• **REQUIREMENT**: The result should be the lines from the one holding "The image size is (777, 712)." to the final line of the records, retyped exactly.

• **SUPPLIED DATA**:
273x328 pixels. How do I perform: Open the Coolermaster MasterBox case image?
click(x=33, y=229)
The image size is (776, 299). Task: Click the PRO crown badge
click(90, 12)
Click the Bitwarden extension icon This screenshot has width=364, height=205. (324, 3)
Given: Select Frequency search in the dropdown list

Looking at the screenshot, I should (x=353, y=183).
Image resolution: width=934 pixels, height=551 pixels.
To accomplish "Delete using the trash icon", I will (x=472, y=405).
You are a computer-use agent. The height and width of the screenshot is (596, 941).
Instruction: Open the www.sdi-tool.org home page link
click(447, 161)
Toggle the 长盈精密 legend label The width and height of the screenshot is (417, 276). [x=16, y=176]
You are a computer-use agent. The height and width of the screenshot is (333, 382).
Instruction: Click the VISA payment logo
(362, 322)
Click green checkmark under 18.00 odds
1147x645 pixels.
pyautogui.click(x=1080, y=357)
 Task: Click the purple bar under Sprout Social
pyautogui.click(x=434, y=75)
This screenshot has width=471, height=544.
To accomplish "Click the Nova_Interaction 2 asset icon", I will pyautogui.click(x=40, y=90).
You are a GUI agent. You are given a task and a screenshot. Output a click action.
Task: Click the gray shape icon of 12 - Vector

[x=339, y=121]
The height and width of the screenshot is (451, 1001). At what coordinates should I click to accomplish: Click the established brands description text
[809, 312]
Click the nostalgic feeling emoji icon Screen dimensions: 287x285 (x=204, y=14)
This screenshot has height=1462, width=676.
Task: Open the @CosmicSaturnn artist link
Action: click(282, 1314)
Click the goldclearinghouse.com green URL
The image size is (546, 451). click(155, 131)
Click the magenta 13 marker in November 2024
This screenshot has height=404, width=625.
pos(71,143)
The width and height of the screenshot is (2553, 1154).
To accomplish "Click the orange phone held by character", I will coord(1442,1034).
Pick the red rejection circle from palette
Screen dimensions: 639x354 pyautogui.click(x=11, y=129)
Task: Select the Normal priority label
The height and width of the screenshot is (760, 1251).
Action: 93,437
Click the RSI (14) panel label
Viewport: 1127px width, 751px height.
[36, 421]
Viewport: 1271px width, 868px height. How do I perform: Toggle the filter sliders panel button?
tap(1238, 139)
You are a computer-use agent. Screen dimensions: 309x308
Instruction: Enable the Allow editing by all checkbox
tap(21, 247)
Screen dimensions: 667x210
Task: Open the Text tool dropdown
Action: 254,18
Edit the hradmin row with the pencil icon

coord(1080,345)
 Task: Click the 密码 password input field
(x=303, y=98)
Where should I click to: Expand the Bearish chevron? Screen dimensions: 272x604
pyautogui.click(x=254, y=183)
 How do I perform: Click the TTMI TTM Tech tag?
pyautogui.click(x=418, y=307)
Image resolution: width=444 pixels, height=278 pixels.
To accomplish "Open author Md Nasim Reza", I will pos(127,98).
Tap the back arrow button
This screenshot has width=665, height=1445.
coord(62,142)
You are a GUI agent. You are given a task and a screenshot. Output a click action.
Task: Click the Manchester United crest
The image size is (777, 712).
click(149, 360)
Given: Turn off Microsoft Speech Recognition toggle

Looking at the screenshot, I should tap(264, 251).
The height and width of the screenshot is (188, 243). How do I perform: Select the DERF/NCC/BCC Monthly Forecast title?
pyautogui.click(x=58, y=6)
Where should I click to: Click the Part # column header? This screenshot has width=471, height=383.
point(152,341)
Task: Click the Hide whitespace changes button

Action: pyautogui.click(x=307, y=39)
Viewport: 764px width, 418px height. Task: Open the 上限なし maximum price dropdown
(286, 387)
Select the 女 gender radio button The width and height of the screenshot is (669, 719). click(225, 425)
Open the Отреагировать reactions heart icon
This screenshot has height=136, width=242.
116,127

• **TASK SOLUTION**:
The image size is (777, 712).
click(149, 360)
Given: Turn off Microsoft Speech Recognition toggle

Looking at the screenshot, I should tap(264, 251).
The height and width of the screenshot is (188, 243). How do I perform: Select the DERF/NCC/BCC Monthly Forecast title?
pyautogui.click(x=58, y=6)
Where should I click to: Click the Part # column header? This screenshot has width=471, height=383.
point(152,341)
Task: Click the Hide whitespace changes button

Action: pyautogui.click(x=307, y=39)
Viewport: 764px width, 418px height. Task: Open the 上限なし maximum price dropdown
(286, 387)
Select the 女 gender radio button The width and height of the screenshot is (669, 719). click(225, 425)
Open the Отреагировать reactions heart icon
This screenshot has height=136, width=242.
116,127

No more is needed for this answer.